§ **HOW TO COMPLETE THIS TASK**: The result is the exact lines from the one containing "Task: Tick Mehrere" through the final line of the entries; leave out the pictures.

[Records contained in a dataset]
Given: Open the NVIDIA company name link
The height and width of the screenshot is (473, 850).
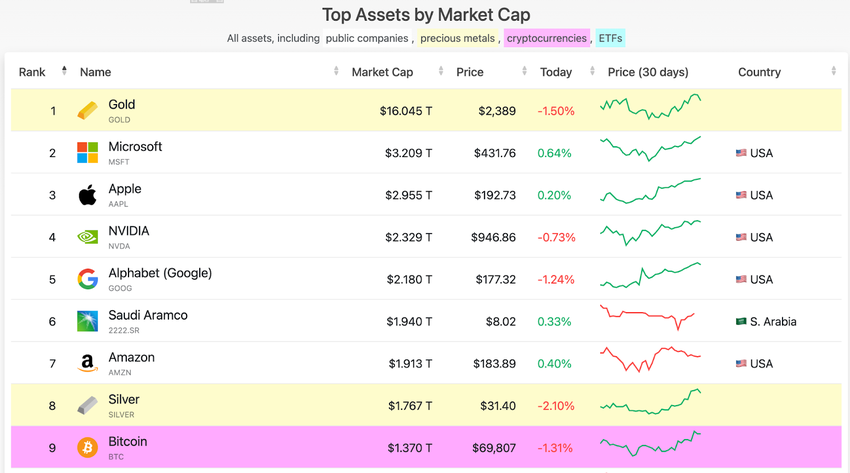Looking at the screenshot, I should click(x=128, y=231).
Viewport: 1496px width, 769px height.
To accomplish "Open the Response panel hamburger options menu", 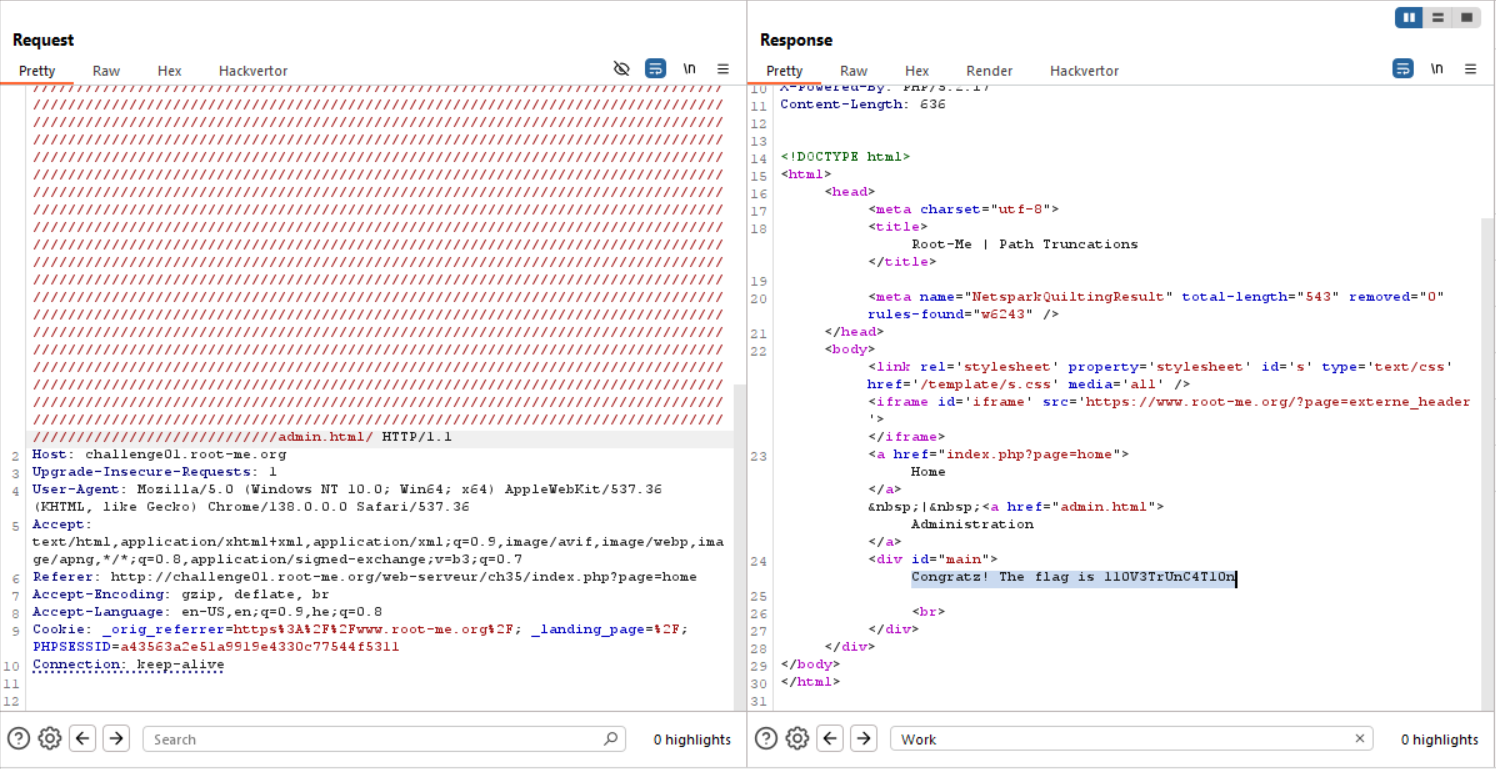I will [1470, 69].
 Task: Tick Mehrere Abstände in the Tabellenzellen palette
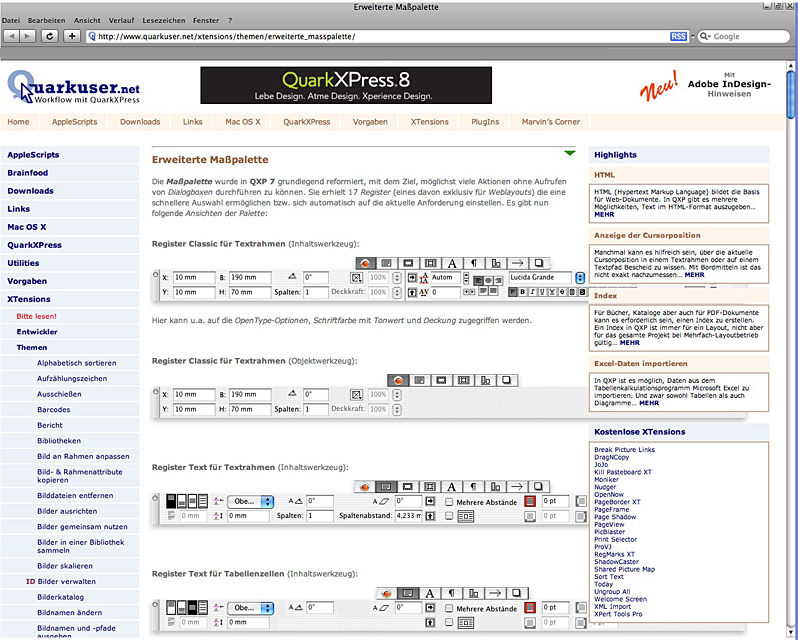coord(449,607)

§ **RESULT BELOW**:
 Task: Tick Mehrere Abstände in the Tabellenzellen palette
coord(449,607)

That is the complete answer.